[CentralOH] Automated Patches

Mon Oct 29 21:53:34 CET 2012

On Thu, 25 Oct 2012 15:48:16 -0700, Austin Godber <godber at gmail.com> wrote:

> I am not sure if I have fully grokked your problem, ... 

I am archiving data files as originally received. 
It is a requirement to preserve the original files 
as received, regardless of how good or bad they are. 
They are all compressed. There are many files. 
Some of them are around 1/2 Gigabyte. 
We have enough data that we have to move files that are not 
likely to be needed, from production servers, to off-line 
storage. 

Some of the data files have some bad content, 
and the corrections to the (uncompressed) content are tiny, 
so diffs are a nice way to keep track of corrections, 
using little extra storage while preserving the original 
(bad) files. 

Conventional version control systems don't seem to be a good 
fit. Many don't handle compressed files well. I don't know 
how well they would handle moving older data to off-line 
storage. 

I'm looking for a Pythonic way to automate the application of an 
individual patches, when they exist, without modfying, creating 
or renaming any files[2]. Pipes are good, whether ala Unix, 
or within Python[1]. 

Instead of using open(filename), I would call open_patched(filename)
which would look for both filename and filename + '.patch'. 
If both files exist, open_patched would return a file-like object 
that would yield the output of something like[3]

   cat $filename | patcheroo filename+'.patch'

otherwise open_patched() would work just like open(), 
returning a file-like object for just filename. 

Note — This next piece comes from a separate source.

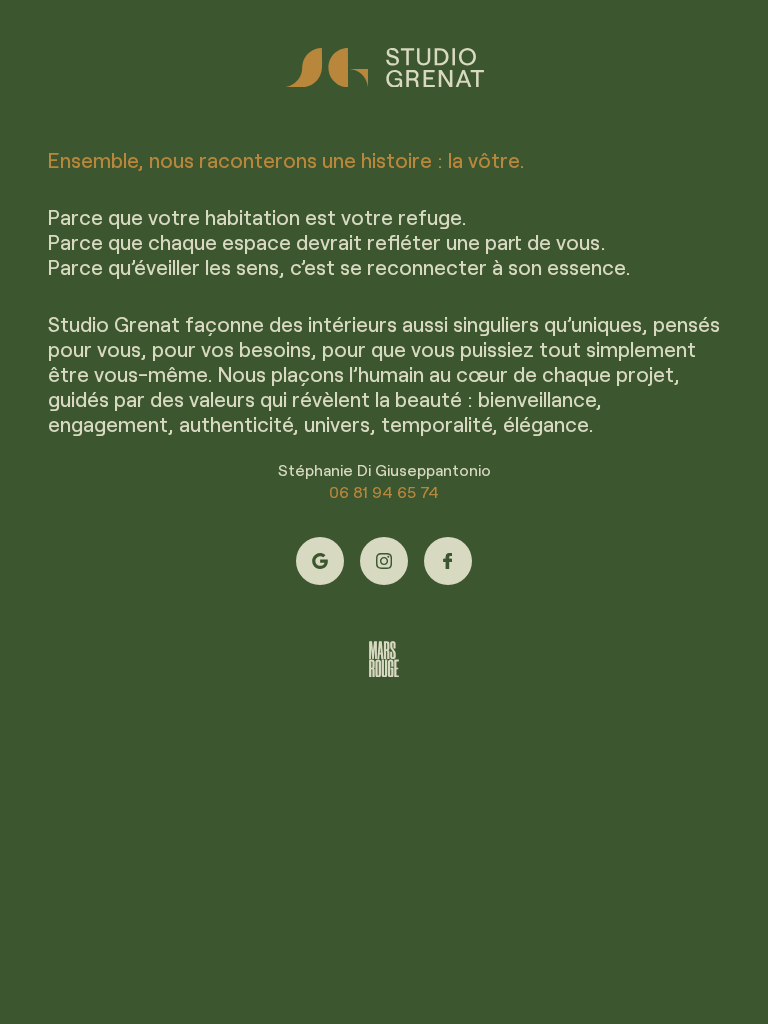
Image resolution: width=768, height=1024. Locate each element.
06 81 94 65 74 (384, 491)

[1] http://mail.python.org/pipermail/centraloh/2012-August/001369.html
    Thanks again Neil. 
[2] Of course, I could copy or write the uncompressed file in some 
    temporary directory, modify it, consume it, then delete it. 
    It'd be nice if to avoid having temporary files by using 
    pipes or pipe-like goodness instead. 
    The patch command might require temp files. 
[3] I use the ficticious patcheroo which uses stdin for 
    the unpatched data, and stdout for the patched data, 
    to avoid dealing with patch's grammar and behavior. 
[4] And now for something completely different. NATs are good. 
    http://www.youtube.com/watch?v=v26BAlfWBm8 
    Thanks Rick.